◆ **WHAT IS ASKED**
Copy the lines from the first one through the line containing "coordinates (744, 239).", both ends included, and leave the pictures out.

* begin *

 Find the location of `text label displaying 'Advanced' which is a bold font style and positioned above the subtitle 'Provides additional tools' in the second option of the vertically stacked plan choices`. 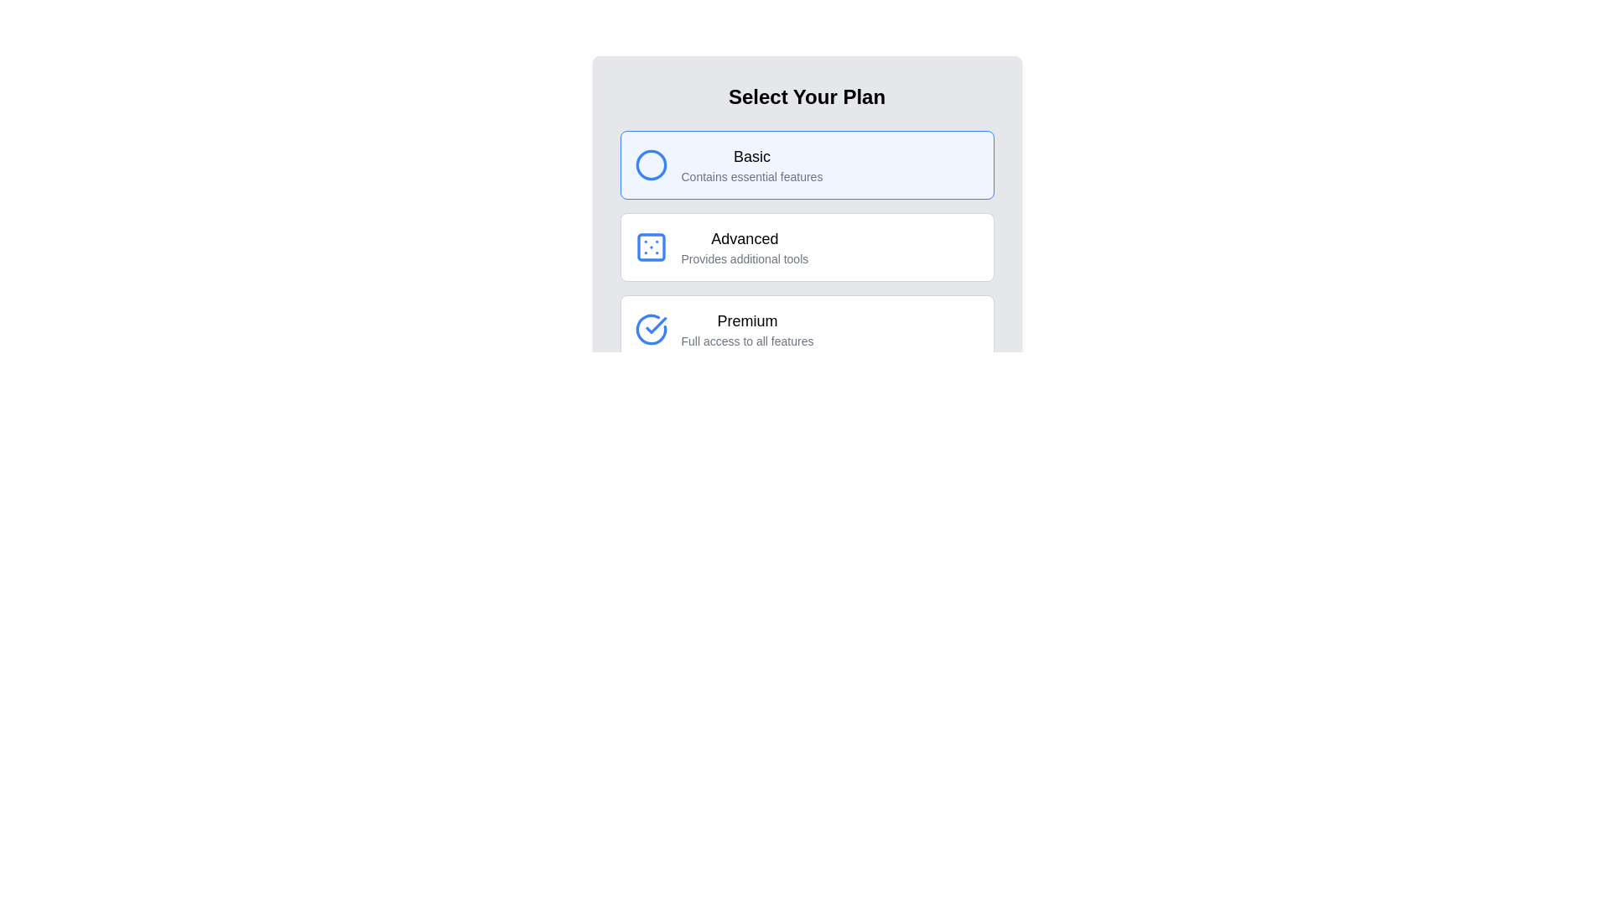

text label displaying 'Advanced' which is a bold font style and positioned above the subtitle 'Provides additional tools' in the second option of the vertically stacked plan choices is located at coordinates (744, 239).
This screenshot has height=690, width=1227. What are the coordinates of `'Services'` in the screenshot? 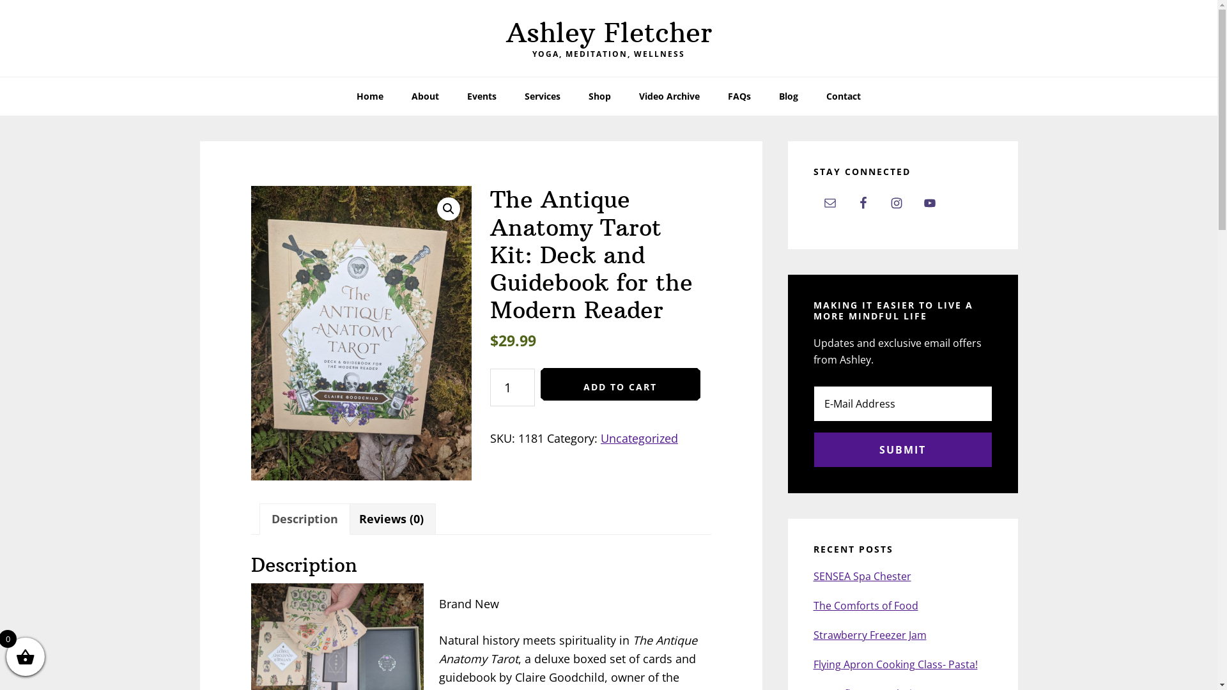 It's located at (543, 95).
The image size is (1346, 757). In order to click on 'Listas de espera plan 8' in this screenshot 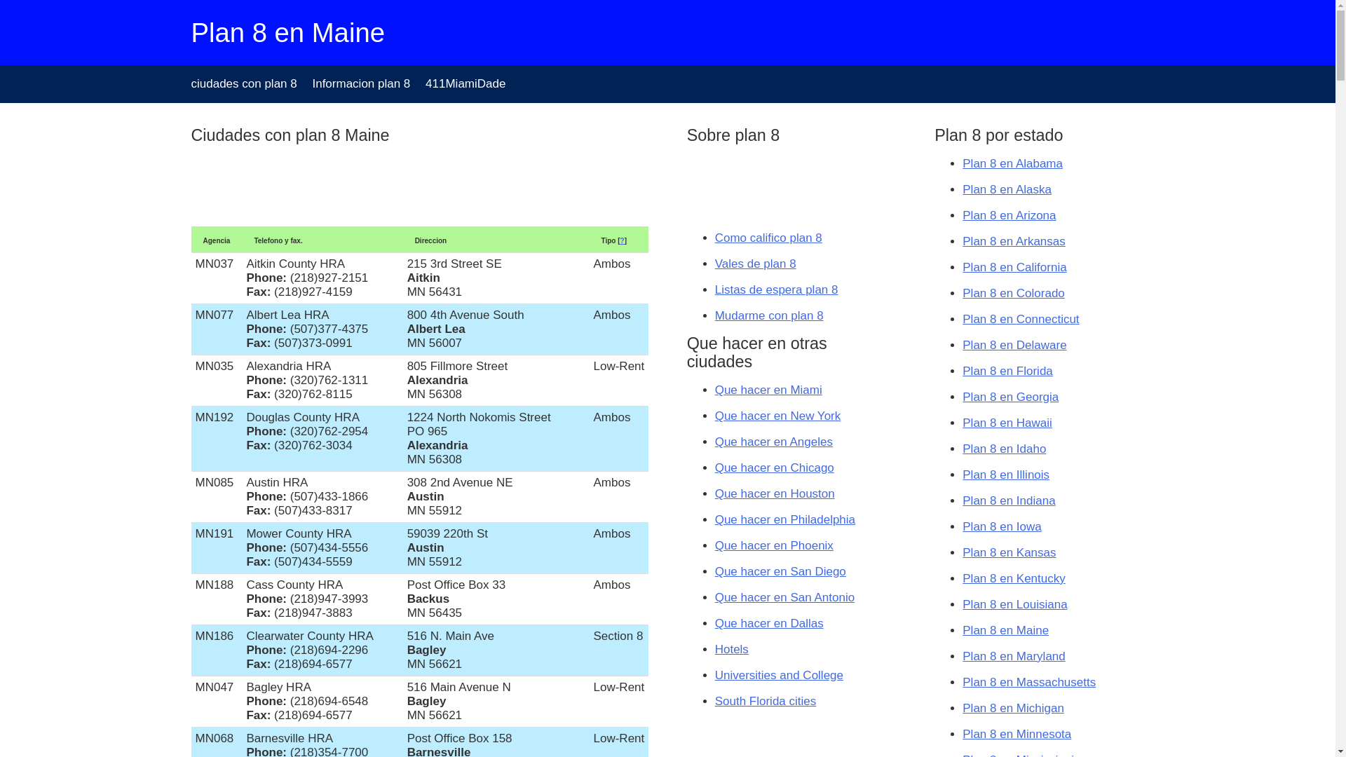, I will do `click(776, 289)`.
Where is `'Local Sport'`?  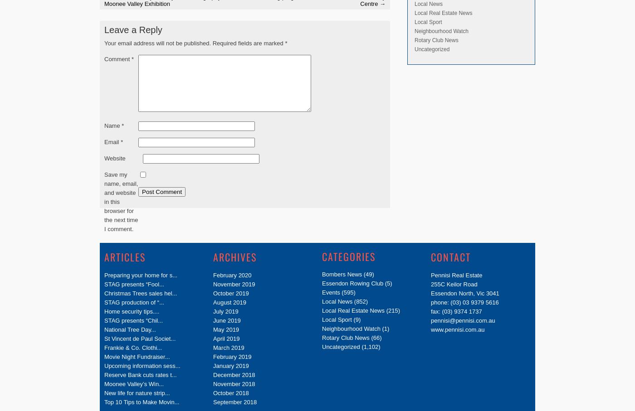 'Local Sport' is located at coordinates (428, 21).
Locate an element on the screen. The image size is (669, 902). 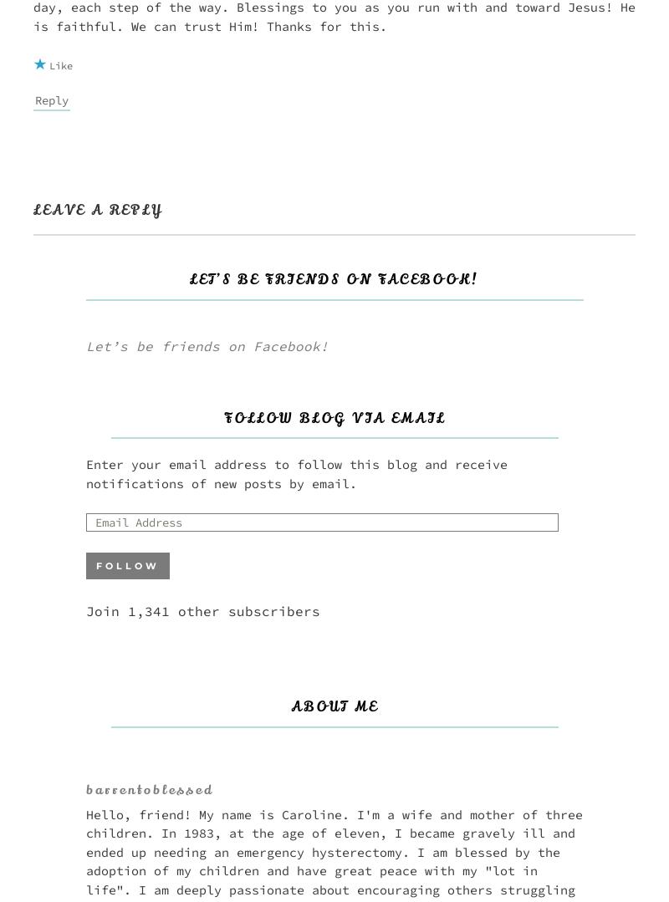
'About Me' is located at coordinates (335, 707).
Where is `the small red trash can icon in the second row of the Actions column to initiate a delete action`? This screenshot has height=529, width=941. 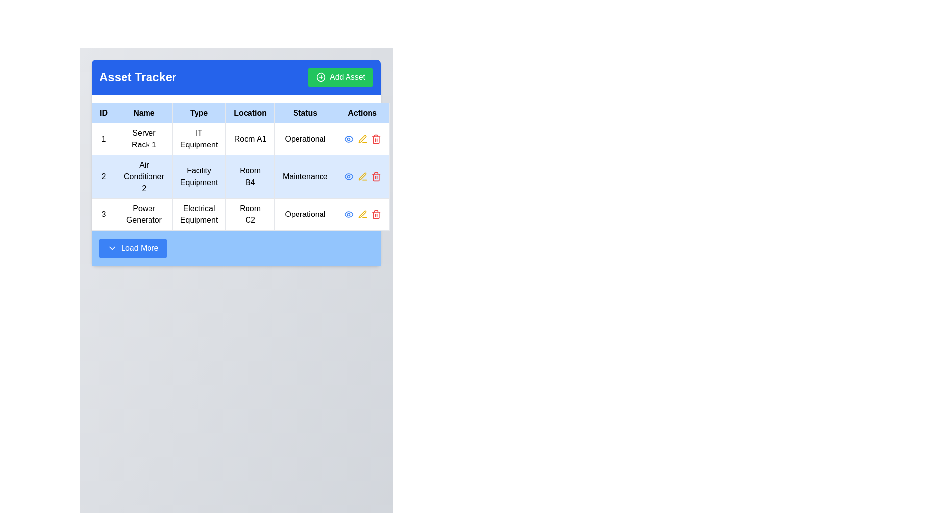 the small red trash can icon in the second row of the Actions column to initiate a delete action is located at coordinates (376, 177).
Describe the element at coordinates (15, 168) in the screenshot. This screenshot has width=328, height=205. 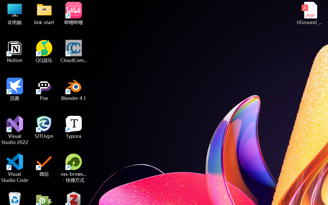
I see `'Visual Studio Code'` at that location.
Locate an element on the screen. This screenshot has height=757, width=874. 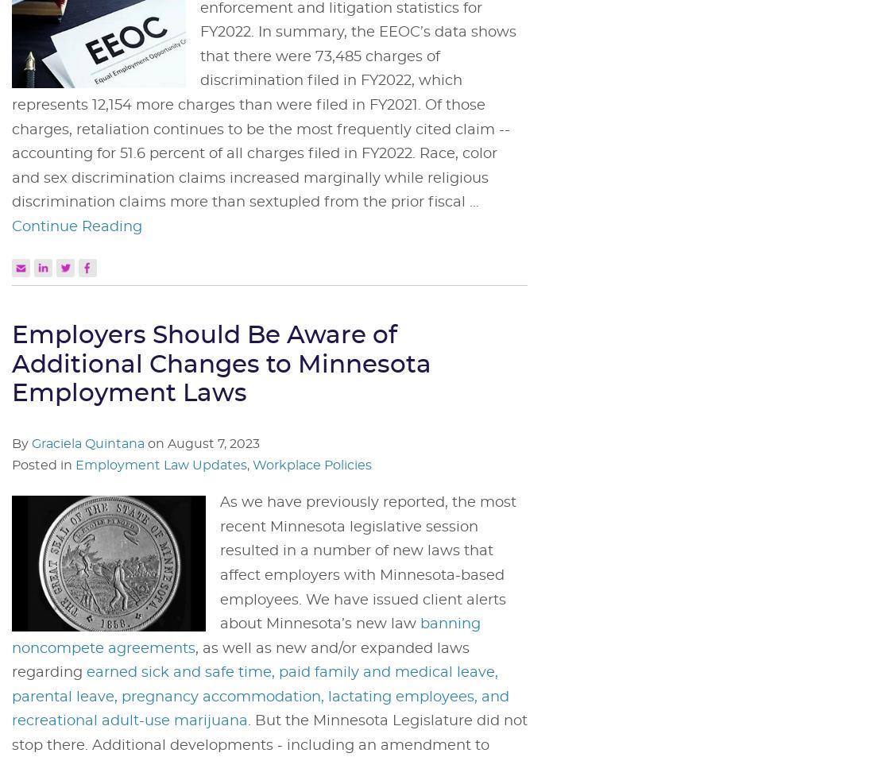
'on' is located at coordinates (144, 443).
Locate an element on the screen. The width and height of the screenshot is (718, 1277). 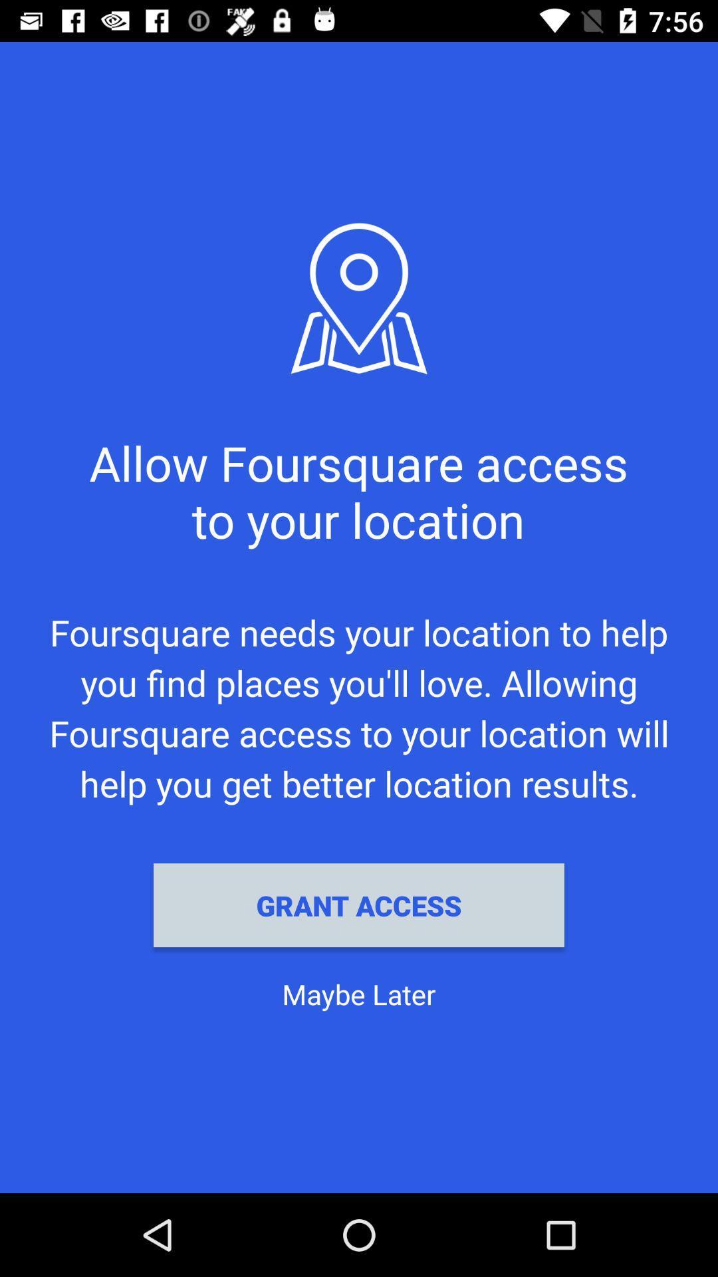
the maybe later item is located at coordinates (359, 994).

* end *

◆ **TASK RESULT**
 Find the location of `text label displaying 'Advanced' which is a bold font style and positioned above the subtitle 'Provides additional tools' in the second option of the vertically stacked plan choices`. 

text label displaying 'Advanced' which is a bold font style and positioned above the subtitle 'Provides additional tools' in the second option of the vertically stacked plan choices is located at coordinates (744, 239).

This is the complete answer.